Managers are drawn in many directions daily. Emails, complaints and petty personnel issues have a way of sucking up any time that would otherwise be productive. If you take the time to put out all of the fires that pop up during a given day, you will never get any work done. Instead, prioritizing tasks is the way to go.
Fortunately, prioritizing tasks is a skill anyone can learn. Successful managers understand that their time is limited, so without priorities, they can become unproductive — or worse, they can burn out. The following information addresses the importance of prioritizing tasks and how to do it.
Agendas Are Your Friends
One way of prioritizing tasks is to make a daily agenda. Agendas need not be formal documents. In fact, many managers find formal agendas tedious, making them the wrong tool for the job. Researchers David Barry, Catherine Durne Cramton and Stephen J. Carroll, writing for Academy of Management’s Perspectives column, point out that “Finely articulated and prioritized agendas are useful for some kinds of jobs and conditions, while flexible agendas that are prioritized by theme are more appropriate for others.” Finding the right kind of agenda is largely a matter of trial and error, but there are some techniques for determining the right direction.
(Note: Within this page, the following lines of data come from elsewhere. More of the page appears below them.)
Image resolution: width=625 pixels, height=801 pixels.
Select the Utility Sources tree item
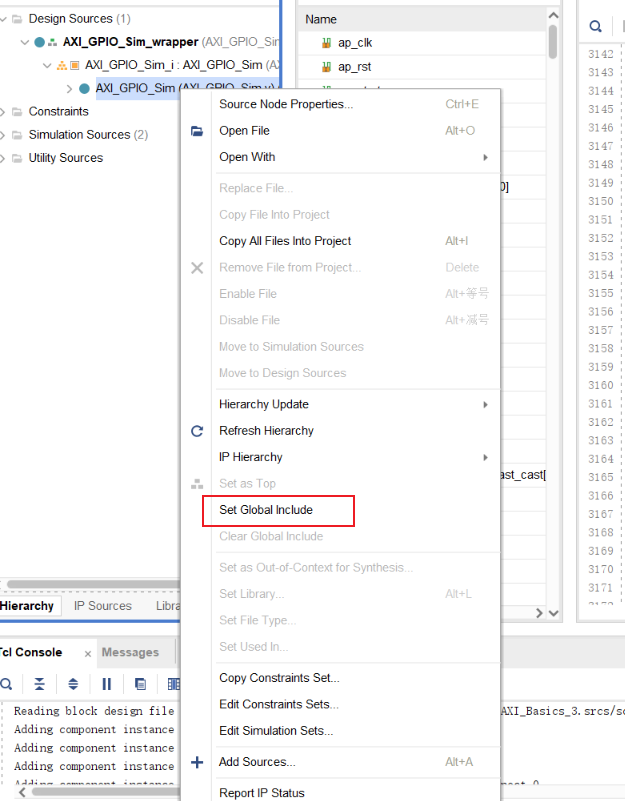65,158
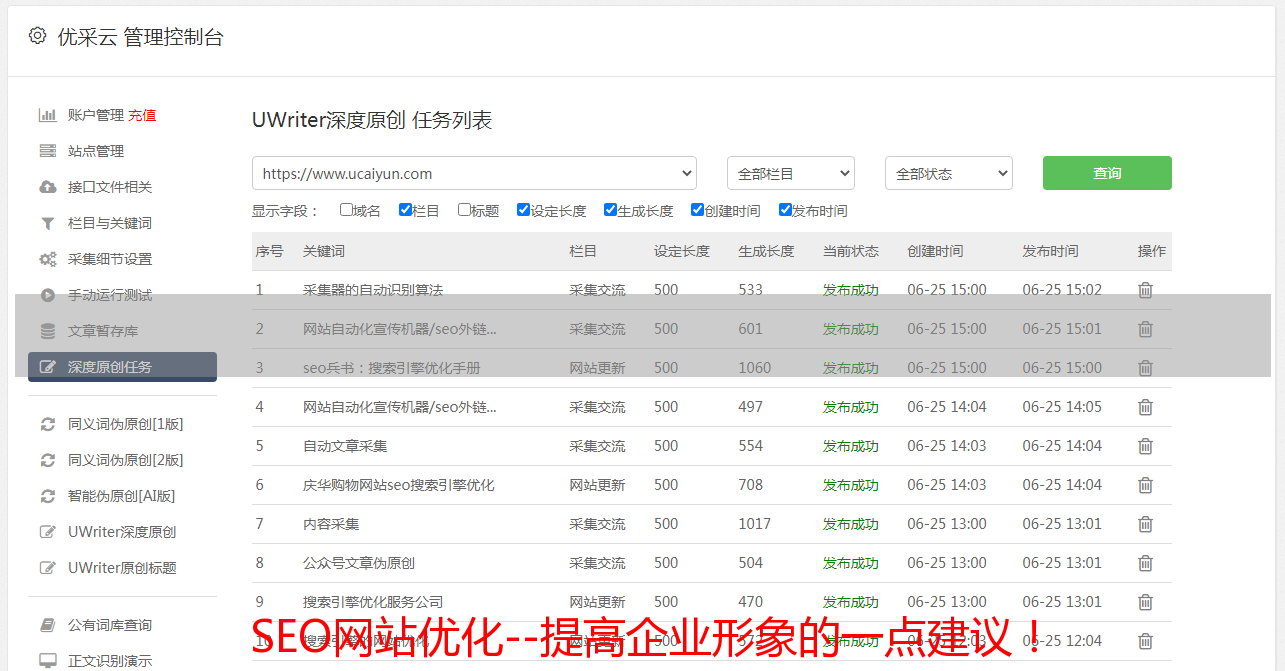Viewport: 1285px width, 671px height.
Task: Click the gears icon for 采集细节设置
Action: pos(47,259)
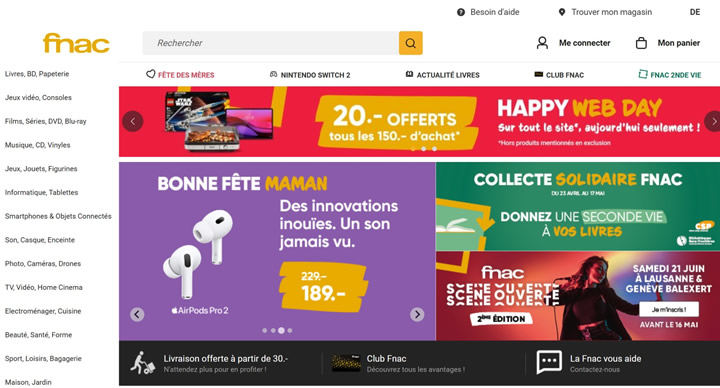The image size is (720, 388).
Task: Select first pagination dot of purple carousel
Action: 264,331
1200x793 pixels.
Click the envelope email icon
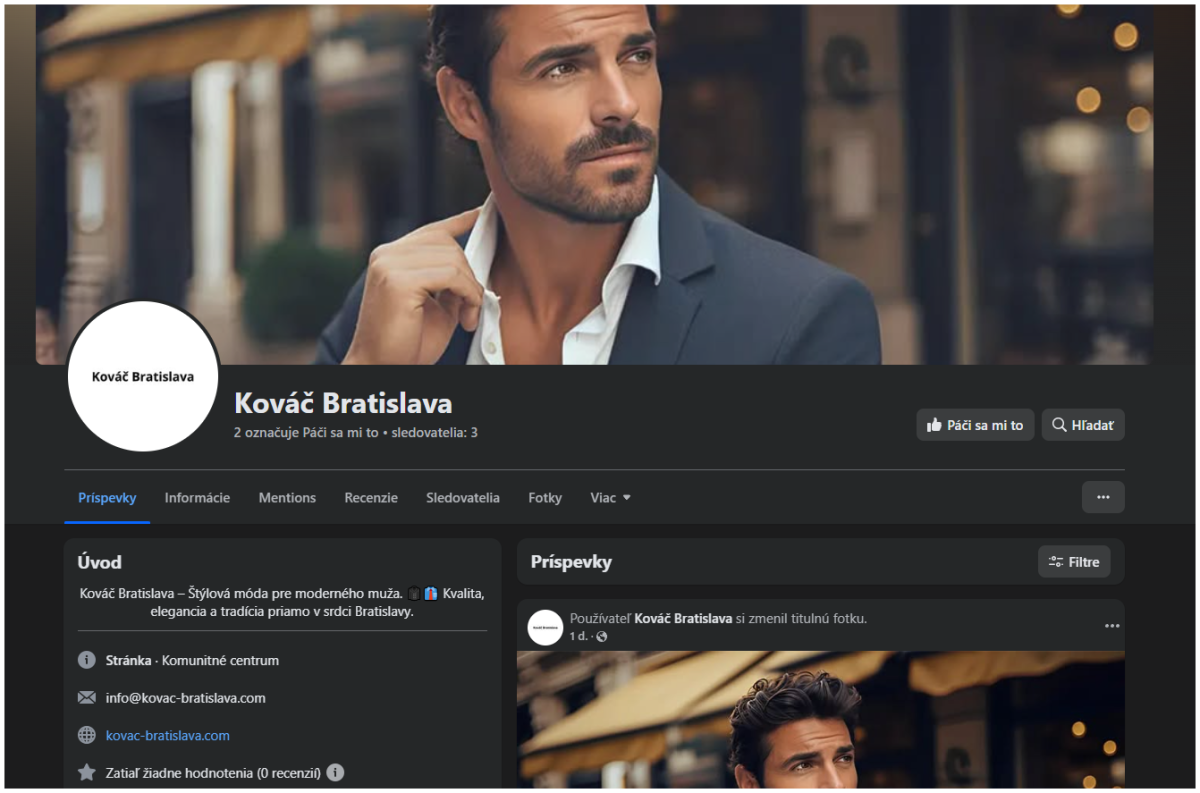pos(87,698)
Lifehacker lists a variety of strategies for prioritizing tasks. Among these are strategies for determining what is important and what is extraneous distraction. Their first suggestion is to ask your boss. Barry et al go on to say, “at work, you can lean in and tell your boss that you really need their help.” Sometimes this means swallowing a bit of pride, but the ultimate goal is better productivity. What boss would not consider that worth his or her time?
Being the Boss
Sometimes, though, you are the boss, and others are coming to you to get help with prioritization. What to do then? Lifehacker suggests first realizing that not everything is equally important. There are tasks that need doing immediately, and there are others that can wait. Moreover, there are even tasks you should avoid altogether.
Leadership expert Dan Rockwell suggests that you “Ignore things or [avoid wasting] your leadership on things that don’t matter.” Many of the things he lists as time-wasters have to do with petty office politics. Insults and people who say “I told you so” are some of the more obvious distractions, but Rockwell also stresses that you should avoid “counsel from advisors that don’t ask questions. They’re uninformed, misinformed, or close minded.” One caveat he raises, though, is that “Sometimes wise counsel sounds stupid. When people with a proven track record sound stupid, listen again. Ask questions.” Don’t become the counsel that does not ask questions.
Systems of Prioritizing Tasks
Because distractions are such a nuisance, and because prioritizing tasks is so important, there are entire readymade systems of prioritizing. One of these is Getting Things Done, or GTD for short. Allen Henry, writing for Lifehacker, elucidates the advantage of GTD: “it emphasizes getting your to-dos out of your head and into some system that will help you work.” Rather than taking up precious brain power keeping all your tasks in mind, writing them down frees your mind to focus on the task at hand.
Whatever your approach, prioritizing tasks is a skill all managers will need. The benefits of prioritization are numerous, from increased productivity to reduced stress. If everyone understands what is important to a business and what can fall to the wayside, they can work as a team to get things done.